Task goal
Can you repeat these rows with every "At what coordinates should I click to accomplish" swapped for "Which point should I click to accomplish" and nothing else changed?

Supplied information
•••
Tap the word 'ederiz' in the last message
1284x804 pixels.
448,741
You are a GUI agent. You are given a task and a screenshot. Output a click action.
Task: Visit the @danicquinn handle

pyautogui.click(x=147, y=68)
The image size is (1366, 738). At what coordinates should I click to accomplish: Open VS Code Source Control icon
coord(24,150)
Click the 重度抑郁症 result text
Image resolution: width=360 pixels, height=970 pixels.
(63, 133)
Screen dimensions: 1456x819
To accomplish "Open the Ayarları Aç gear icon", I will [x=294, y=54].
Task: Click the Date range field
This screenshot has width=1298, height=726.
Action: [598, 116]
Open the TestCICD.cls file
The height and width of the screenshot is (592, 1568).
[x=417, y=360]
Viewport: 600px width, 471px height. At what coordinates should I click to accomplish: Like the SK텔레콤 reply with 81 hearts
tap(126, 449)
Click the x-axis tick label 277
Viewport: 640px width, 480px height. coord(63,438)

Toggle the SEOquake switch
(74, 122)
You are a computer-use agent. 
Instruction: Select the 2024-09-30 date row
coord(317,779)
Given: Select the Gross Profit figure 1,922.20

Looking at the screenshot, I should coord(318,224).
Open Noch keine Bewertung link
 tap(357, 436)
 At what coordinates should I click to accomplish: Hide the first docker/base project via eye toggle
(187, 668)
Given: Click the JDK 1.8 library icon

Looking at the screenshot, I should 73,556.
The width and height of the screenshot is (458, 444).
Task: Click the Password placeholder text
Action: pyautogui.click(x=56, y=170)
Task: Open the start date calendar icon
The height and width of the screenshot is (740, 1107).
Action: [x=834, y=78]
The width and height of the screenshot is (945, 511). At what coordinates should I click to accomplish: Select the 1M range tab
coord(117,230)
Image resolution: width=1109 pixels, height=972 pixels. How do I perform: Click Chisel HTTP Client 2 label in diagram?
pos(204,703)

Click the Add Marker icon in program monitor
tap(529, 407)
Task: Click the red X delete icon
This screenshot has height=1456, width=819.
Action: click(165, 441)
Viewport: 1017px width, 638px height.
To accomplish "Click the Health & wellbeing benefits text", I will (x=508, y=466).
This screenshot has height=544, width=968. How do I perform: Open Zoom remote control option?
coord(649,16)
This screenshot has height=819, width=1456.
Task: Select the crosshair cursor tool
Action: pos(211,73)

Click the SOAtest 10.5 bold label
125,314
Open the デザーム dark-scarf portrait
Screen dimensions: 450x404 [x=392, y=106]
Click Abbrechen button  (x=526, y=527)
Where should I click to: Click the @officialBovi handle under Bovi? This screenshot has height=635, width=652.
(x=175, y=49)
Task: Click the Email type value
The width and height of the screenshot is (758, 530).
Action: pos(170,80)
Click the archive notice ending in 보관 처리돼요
•••
Result for this exercise
Tap the word 'ederiz' in the last message
1284x804 pixels.
448,741
You are a GUI agent. You are given a task and a screenshot. Output a click action.
Task: Visit the @danicquinn handle

pyautogui.click(x=147, y=68)
The image size is (1366, 738). Which point should I click to accomplish: Open VS Code Source Control icon
coord(24,150)
Click the 重度抑郁症 result text
Image resolution: width=360 pixels, height=970 pixels.
(63, 133)
Screen dimensions: 1456x819
To accomplish "Open the Ayarları Aç gear icon", I will [x=294, y=54].
Task: Click the Date range field
This screenshot has width=1298, height=726.
Action: [598, 116]
Open the TestCICD.cls file
The height and width of the screenshot is (592, 1568).
[x=417, y=360]
Viewport: 600px width, 471px height. Which point should I click to accomplish: Like the SK텔레콤 reply with 81 hearts
tap(126, 449)
Click the x-axis tick label 277
Viewport: 640px width, 480px height. coord(63,438)

Toggle the SEOquake switch
(74, 122)
You are a computer-use agent. 
Instruction: Select the 2024-09-30 date row
coord(317,779)
Given: Select the Gross Profit figure 1,922.20

Looking at the screenshot, I should coord(318,224).
Open Noch keine Bewertung link
 tap(357, 436)
 Which point should I click to accomplish: Hide the first docker/base project via eye toggle
(187, 668)
Given: Click the JDK 1.8 library icon

Looking at the screenshot, I should 73,556.
The width and height of the screenshot is (458, 444).
Task: Click the Password placeholder text
Action: pyautogui.click(x=56, y=170)
Task: Open the start date calendar icon
The height and width of the screenshot is (740, 1107).
Action: [x=834, y=78]
The width and height of the screenshot is (945, 511). Which point should I click to accomplish: Select the 1M range tab
coord(117,230)
Image resolution: width=1109 pixels, height=972 pixels. How do I perform: Click Chisel HTTP Client 2 label in diagram?
pos(204,703)

Click the Add Marker icon in program monitor
tap(529, 407)
Task: Click the red X delete icon
This screenshot has height=1456, width=819.
Action: click(165, 441)
Viewport: 1017px width, 638px height.
To accomplish "Click the Health & wellbeing benefits text", I will (x=508, y=466).
This screenshot has height=544, width=968. How do I perform: Open Zoom remote control option?
coord(649,16)
This screenshot has height=819, width=1456.
Task: Select the crosshair cursor tool
Action: pos(211,73)

Click the SOAtest 10.5 bold label
125,314
Open the デザーム dark-scarf portrait
Screen dimensions: 450x404 [x=392, y=106]
Click Abbrechen button  (x=526, y=527)
Where should I click to: Click the @officialBovi handle under Bovi? This screenshot has height=635, width=652.
(x=175, y=49)
Task: Click the Email type value
The width and height of the screenshot is (758, 530).
Action: pos(170,80)
Click the archive notice ending in 보관 처리돼요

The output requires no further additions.